*** Source records ***

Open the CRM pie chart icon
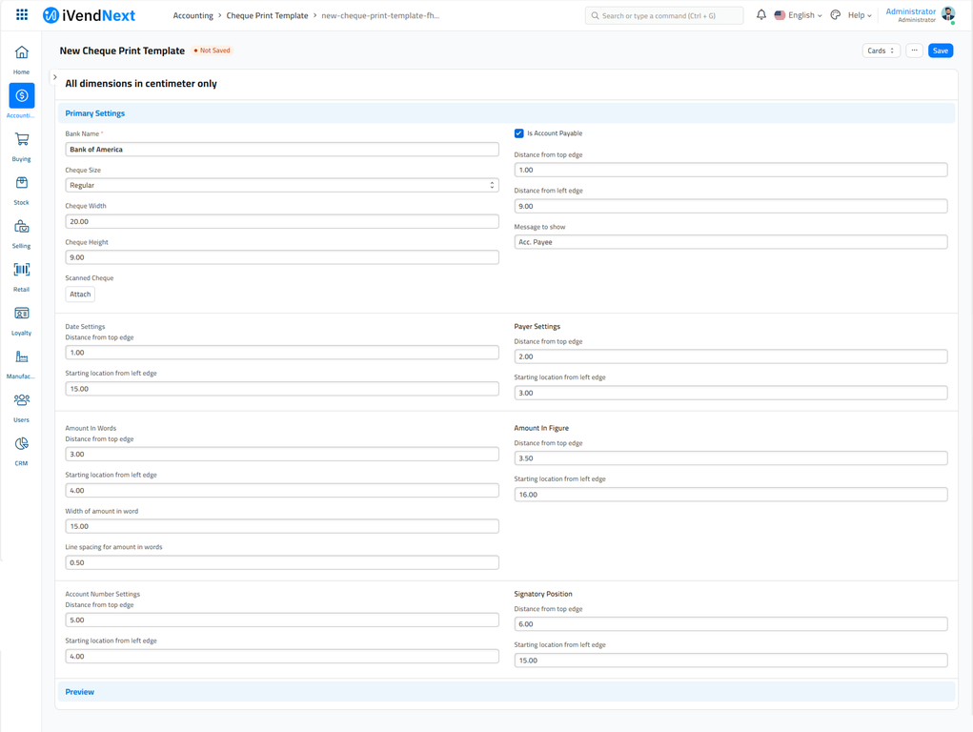The width and height of the screenshot is (973, 732). [21, 444]
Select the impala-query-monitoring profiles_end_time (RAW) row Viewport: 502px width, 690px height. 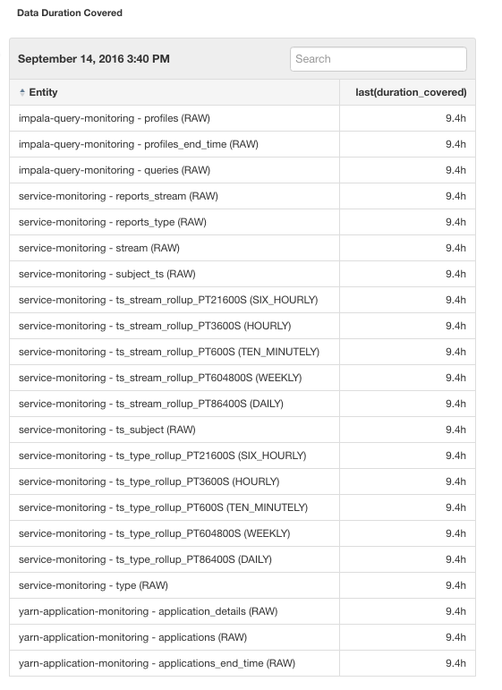[x=242, y=144]
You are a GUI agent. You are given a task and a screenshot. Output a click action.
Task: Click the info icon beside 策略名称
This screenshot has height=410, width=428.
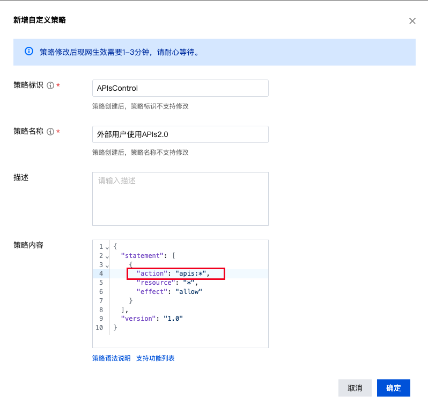pyautogui.click(x=50, y=132)
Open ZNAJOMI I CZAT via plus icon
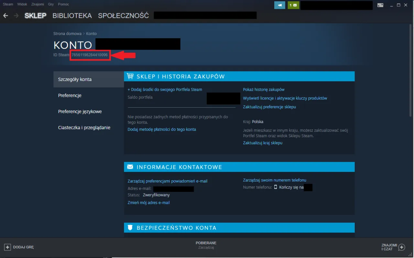The image size is (414, 258). pos(402,247)

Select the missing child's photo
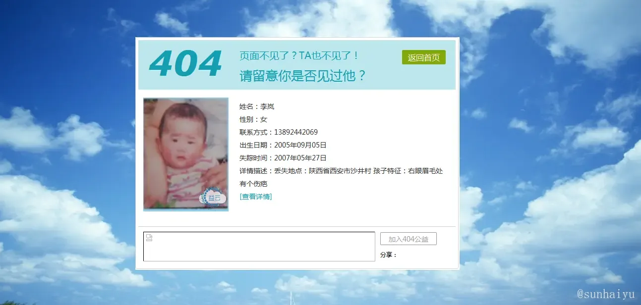tap(186, 154)
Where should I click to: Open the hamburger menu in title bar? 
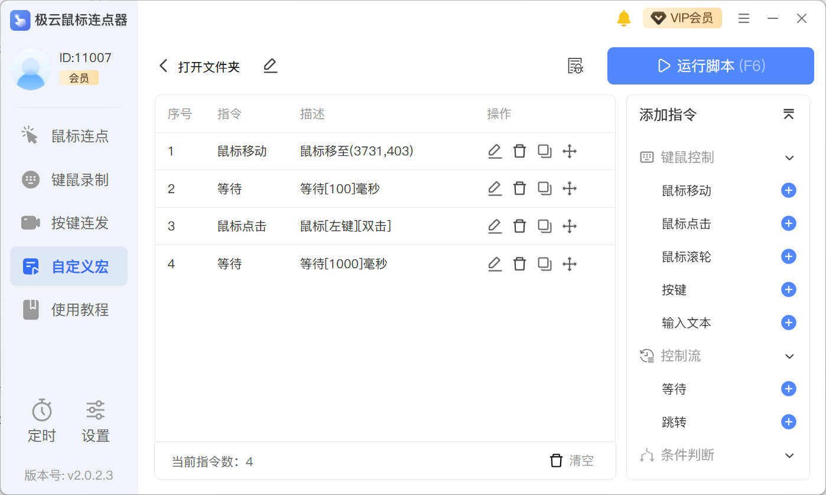coord(744,19)
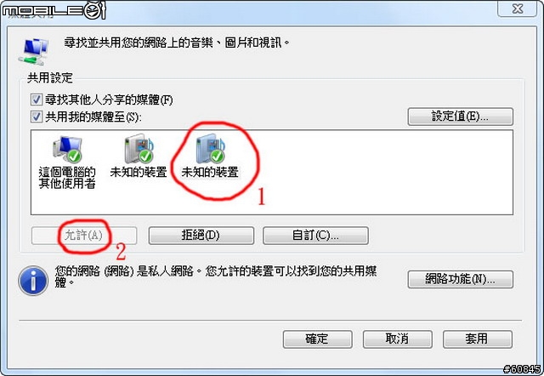Click the 這個電腦的其他使用者 label text
The image size is (544, 376).
coord(67,178)
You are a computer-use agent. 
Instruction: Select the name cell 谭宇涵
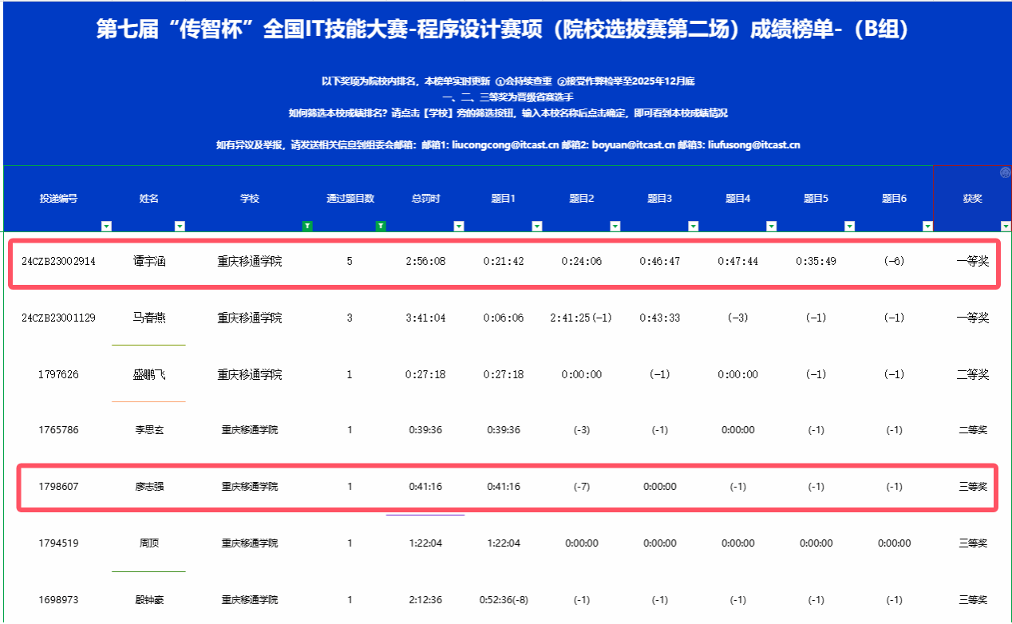(x=149, y=261)
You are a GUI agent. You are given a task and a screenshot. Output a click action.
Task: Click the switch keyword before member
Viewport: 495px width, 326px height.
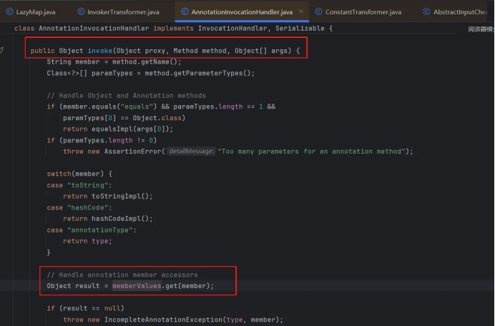(x=59, y=174)
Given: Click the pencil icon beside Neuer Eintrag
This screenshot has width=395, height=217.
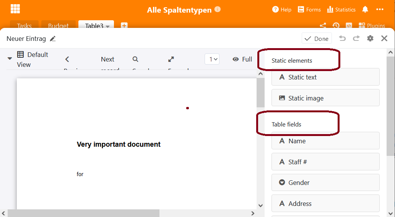Looking at the screenshot, I should tap(53, 39).
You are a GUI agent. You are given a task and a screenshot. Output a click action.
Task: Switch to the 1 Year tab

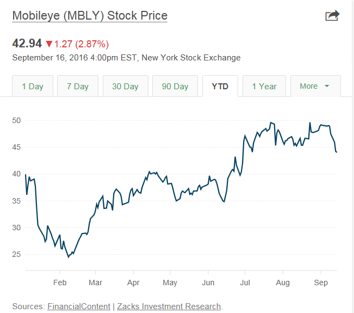pos(264,86)
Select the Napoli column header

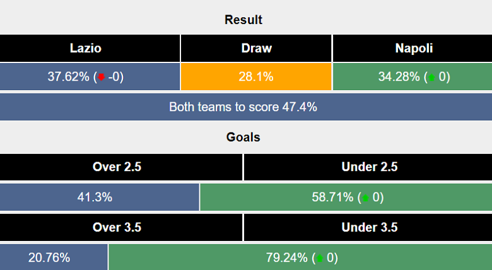[x=411, y=48]
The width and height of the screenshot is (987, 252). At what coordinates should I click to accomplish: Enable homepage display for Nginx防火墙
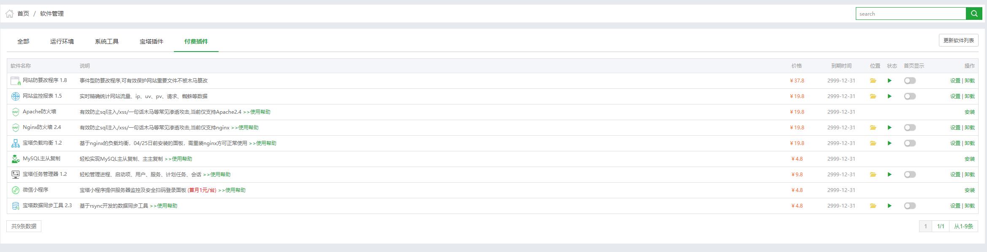click(x=910, y=128)
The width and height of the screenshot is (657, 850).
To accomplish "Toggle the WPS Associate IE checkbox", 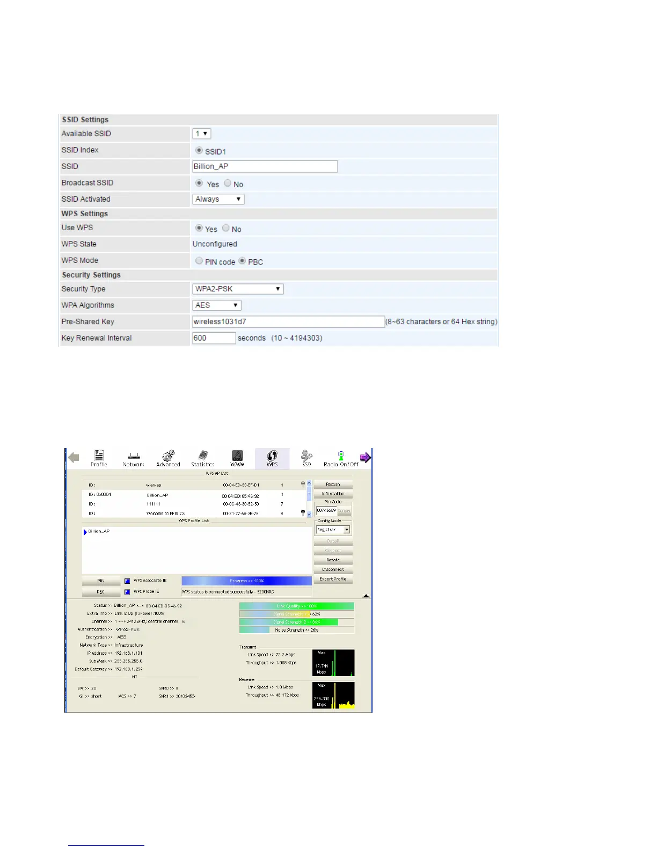I will click(x=127, y=581).
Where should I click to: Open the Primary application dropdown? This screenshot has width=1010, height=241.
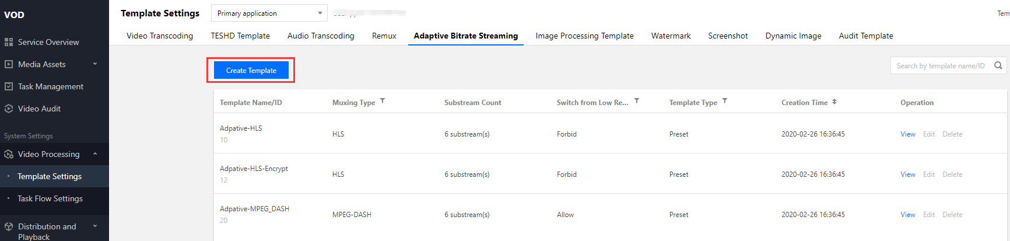(269, 13)
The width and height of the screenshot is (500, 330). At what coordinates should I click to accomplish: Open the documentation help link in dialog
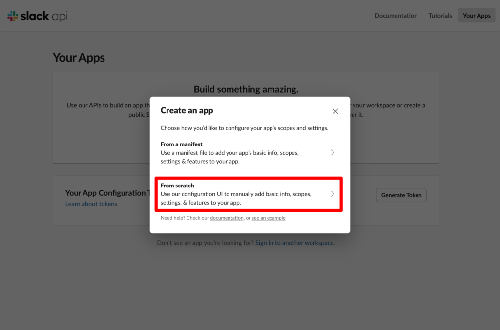click(x=227, y=218)
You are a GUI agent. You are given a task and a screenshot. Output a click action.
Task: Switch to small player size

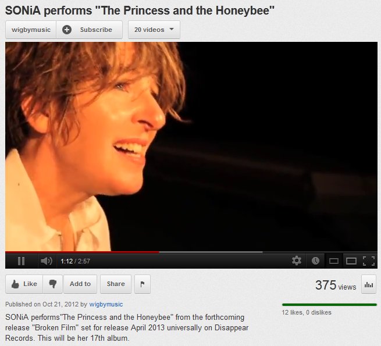[334, 261]
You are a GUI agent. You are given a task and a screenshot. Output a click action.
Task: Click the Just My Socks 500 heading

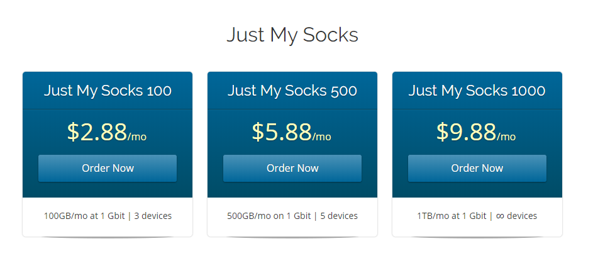(292, 91)
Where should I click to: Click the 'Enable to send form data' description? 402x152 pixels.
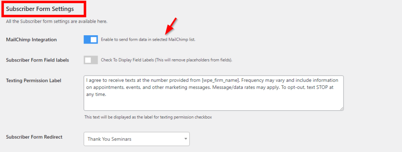148,40
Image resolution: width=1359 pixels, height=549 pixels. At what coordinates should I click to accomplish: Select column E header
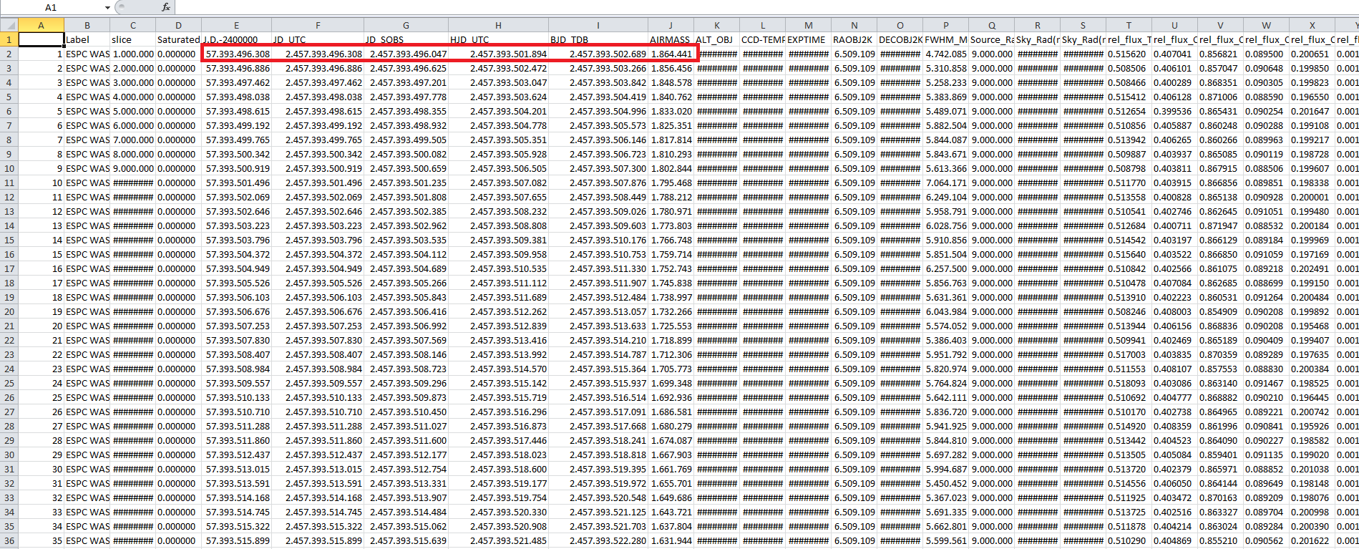pyautogui.click(x=236, y=25)
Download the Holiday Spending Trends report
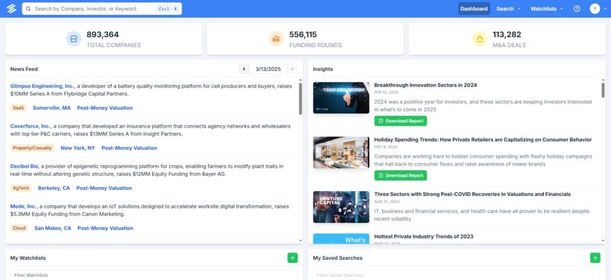This screenshot has width=611, height=280. (400, 176)
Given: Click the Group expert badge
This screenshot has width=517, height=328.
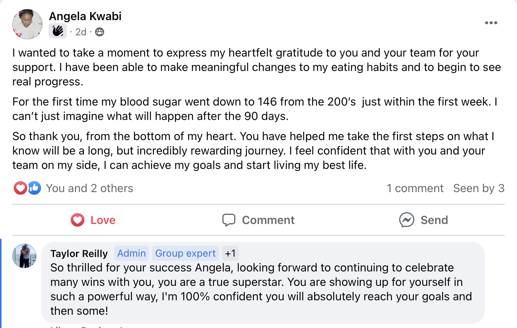Looking at the screenshot, I should click(x=186, y=253).
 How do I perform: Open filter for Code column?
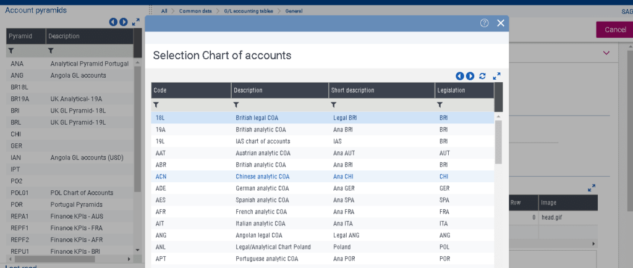click(156, 105)
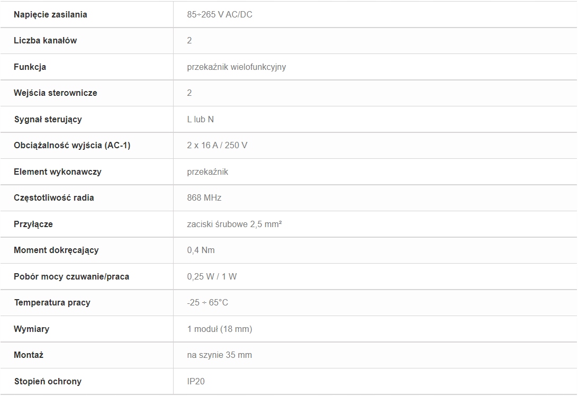The width and height of the screenshot is (578, 396).
Task: Click the "L lub N" signal value
Action: 200,119
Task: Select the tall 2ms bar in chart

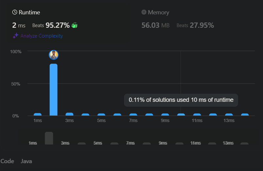Action: tap(54, 90)
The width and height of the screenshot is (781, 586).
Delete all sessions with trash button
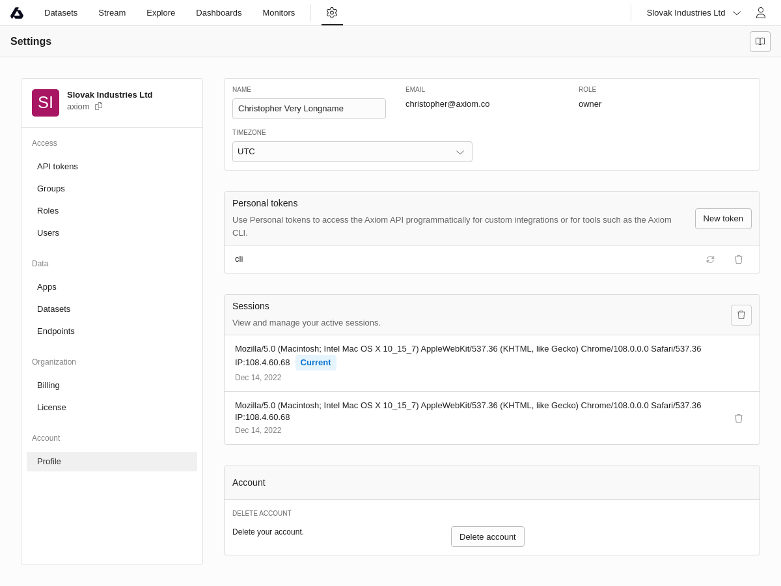pyautogui.click(x=741, y=315)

*** End of Source records ***

▶ Work order
In the entries above, count the lines that contain the string "beside" and reply with the number only.

▶ Answer box
2